(Source data)
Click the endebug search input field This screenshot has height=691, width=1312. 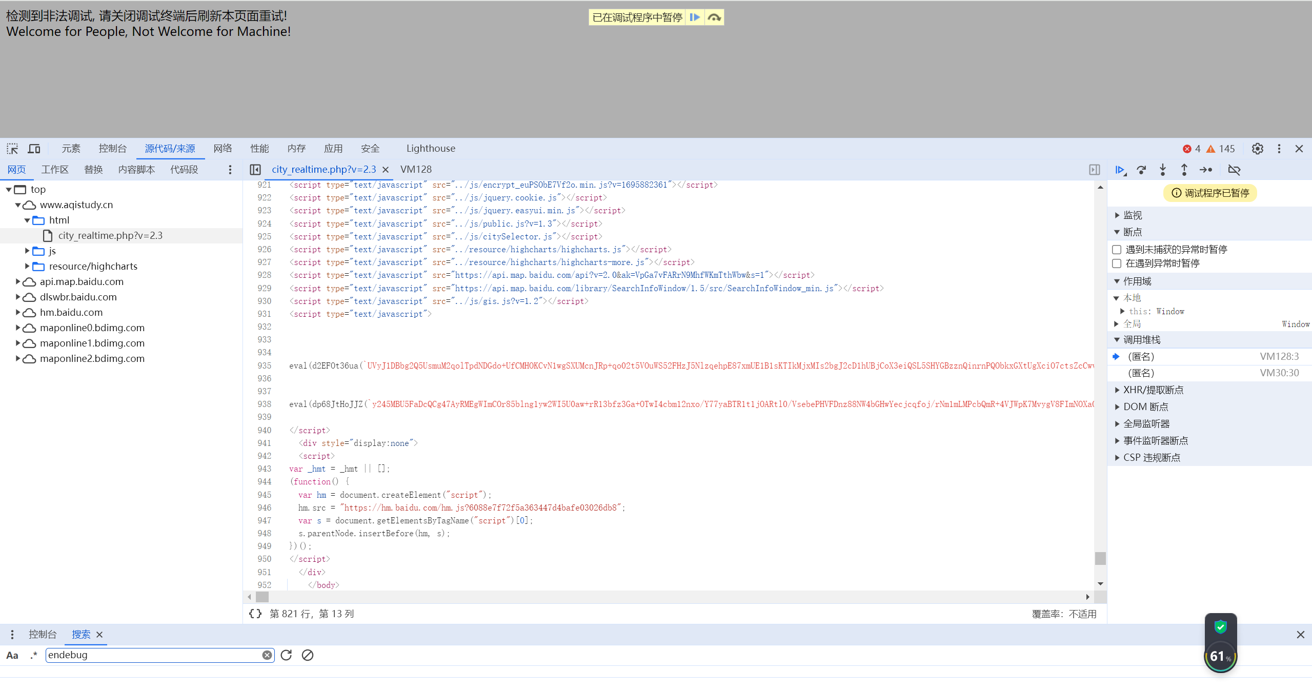pos(154,655)
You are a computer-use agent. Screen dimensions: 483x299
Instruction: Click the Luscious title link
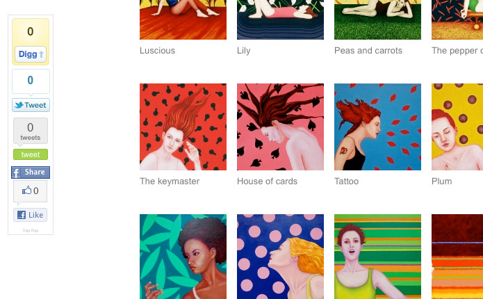(157, 51)
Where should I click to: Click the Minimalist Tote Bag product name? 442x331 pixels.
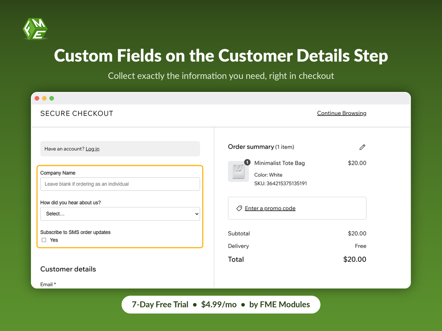pos(280,163)
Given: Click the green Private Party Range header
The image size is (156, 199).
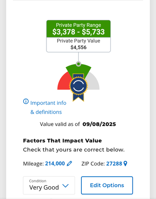Looking at the screenshot, I should point(78,29).
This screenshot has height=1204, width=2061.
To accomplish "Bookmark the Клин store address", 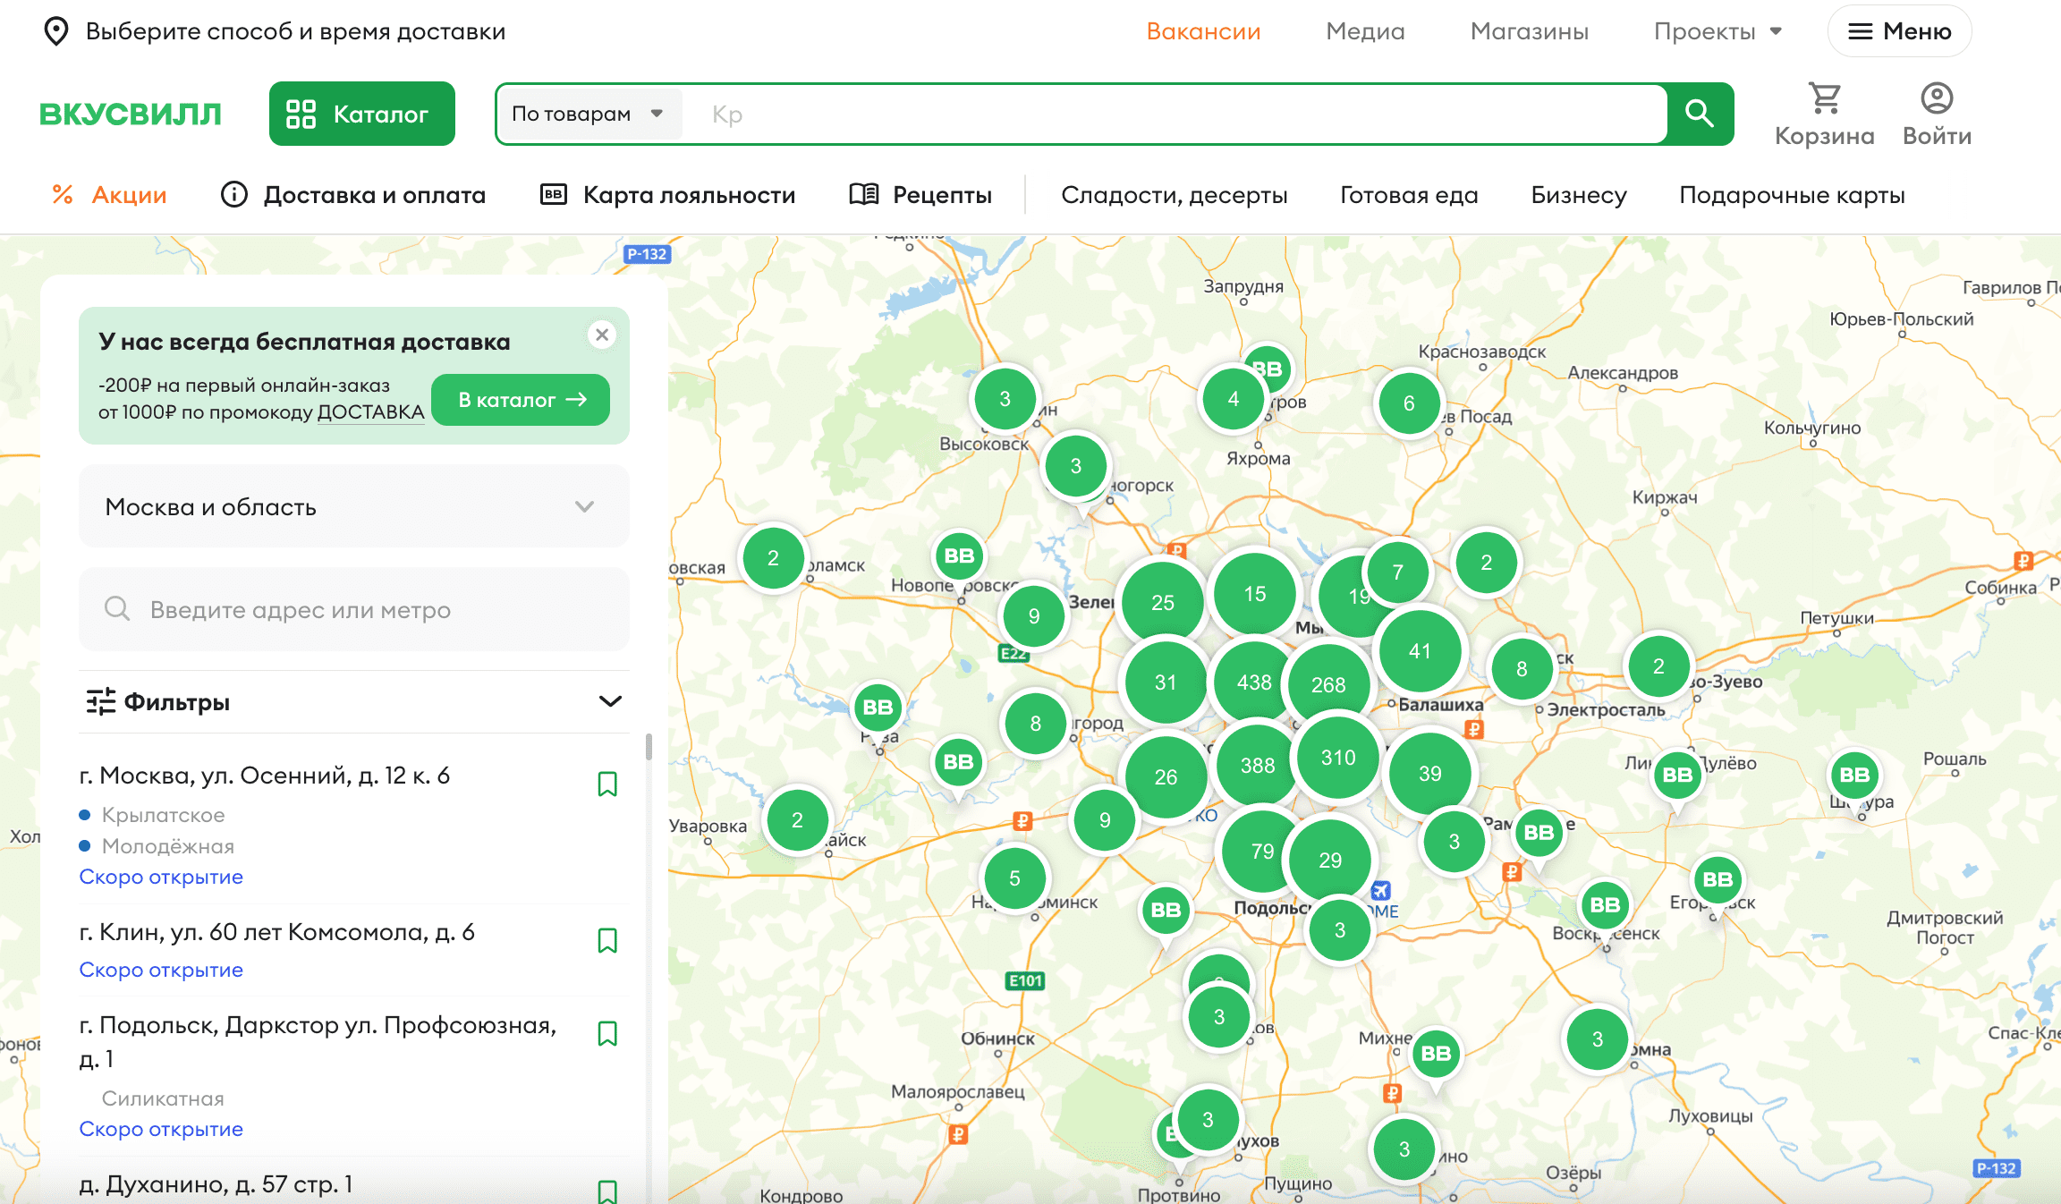I will point(607,940).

YOUR TASK: Format the stretch from the line containing "Where should I" through the line containing "Looking at the" in the rows above as a Markdown table with the columns Number and Content. Skip blank lines and leave out the pictures.

RESULT FOR THIS TASK:
| Number | Content |
|---|---|
| 1 | Where should I click to: Click the Minimalist Tote Bag product name? 442x331 pixels. |
| 2 | pos(280,163) |
| 3 | Given: Click the green Private Party Range header |
| 4 | The image size is (156, 199). |
| 5 | Looking at the screenshot, I should point(78,29). |